■ **Stated problem A**
In the passage on train fleets, list every place name in the sentence containing "Penzance", counting each once.

■ **Passage given**
☆ ☆ ☆ ☆ ☆
Recover the voyagers from the WCML on the Birmingham - Scotland for example.

If the rumours about Hull electrification are true some 180s will become free.

Electrify the MML the 222s are back.

Even on XC although I totally disagree with it bi-mode is the way forward. There are very few diagrams that require 125mph running that are 100% diesel. With known it will only be Penzance - London (Newbury - London is not really long enough to justify carrying wieght in transformers) but surely we have enough 222s for this if MML is electrified.
You need at-least five additional units, even with the eVoyager project, for XC to displace its remaining HSTs.
The MML 222s will have to be partly retained on Midland Main Line for Leeds and the Derby via Melton Mowbray trains, the remaining trains, after the eVoyager programme, have any number of uses such as on the branches of TPE North that will not be electrified or on the South Transpennine.

There are requirements for additional bi-mode trains beyond the existing Voyagers or those provided by the IEP project to enable all longer distance trains with significant electrification on part of the route to move to bi-mode operation.
☆ ☆ ☆ ☆ ☆
■ **Supplied information**
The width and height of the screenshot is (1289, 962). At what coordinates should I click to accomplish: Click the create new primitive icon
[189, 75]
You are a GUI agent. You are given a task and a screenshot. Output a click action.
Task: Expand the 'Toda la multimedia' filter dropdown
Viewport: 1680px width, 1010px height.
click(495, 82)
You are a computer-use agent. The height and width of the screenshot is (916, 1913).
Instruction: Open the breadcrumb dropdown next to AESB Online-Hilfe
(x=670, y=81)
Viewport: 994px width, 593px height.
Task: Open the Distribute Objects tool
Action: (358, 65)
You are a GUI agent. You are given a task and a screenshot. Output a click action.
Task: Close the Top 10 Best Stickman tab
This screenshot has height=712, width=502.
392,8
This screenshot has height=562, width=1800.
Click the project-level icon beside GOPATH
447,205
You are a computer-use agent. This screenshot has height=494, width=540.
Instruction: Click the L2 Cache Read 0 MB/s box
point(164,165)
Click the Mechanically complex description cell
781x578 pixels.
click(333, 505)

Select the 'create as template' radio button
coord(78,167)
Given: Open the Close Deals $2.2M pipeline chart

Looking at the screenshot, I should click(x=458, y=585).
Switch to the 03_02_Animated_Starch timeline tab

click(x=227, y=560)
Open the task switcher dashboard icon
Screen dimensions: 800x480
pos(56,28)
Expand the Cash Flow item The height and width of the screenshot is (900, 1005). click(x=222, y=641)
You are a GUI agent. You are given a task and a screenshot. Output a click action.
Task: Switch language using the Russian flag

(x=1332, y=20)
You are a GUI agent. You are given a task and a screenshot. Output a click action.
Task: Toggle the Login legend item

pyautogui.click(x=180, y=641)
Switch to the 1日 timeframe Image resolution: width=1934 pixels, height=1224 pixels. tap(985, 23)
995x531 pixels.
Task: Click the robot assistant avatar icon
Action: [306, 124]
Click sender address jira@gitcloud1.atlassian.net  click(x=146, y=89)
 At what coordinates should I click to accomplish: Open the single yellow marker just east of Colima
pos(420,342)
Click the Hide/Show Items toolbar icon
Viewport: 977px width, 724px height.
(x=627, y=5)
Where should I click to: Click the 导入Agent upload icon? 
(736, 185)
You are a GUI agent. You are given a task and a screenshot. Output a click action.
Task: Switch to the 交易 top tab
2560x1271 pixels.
☆ ☆ ☆ ☆ ☆
■ **Stated problem B**
How many lines of the records contain the string "Viewport"?

■ **Correct output A**
Penzance, London, Newbury

■ **Correct output B**
3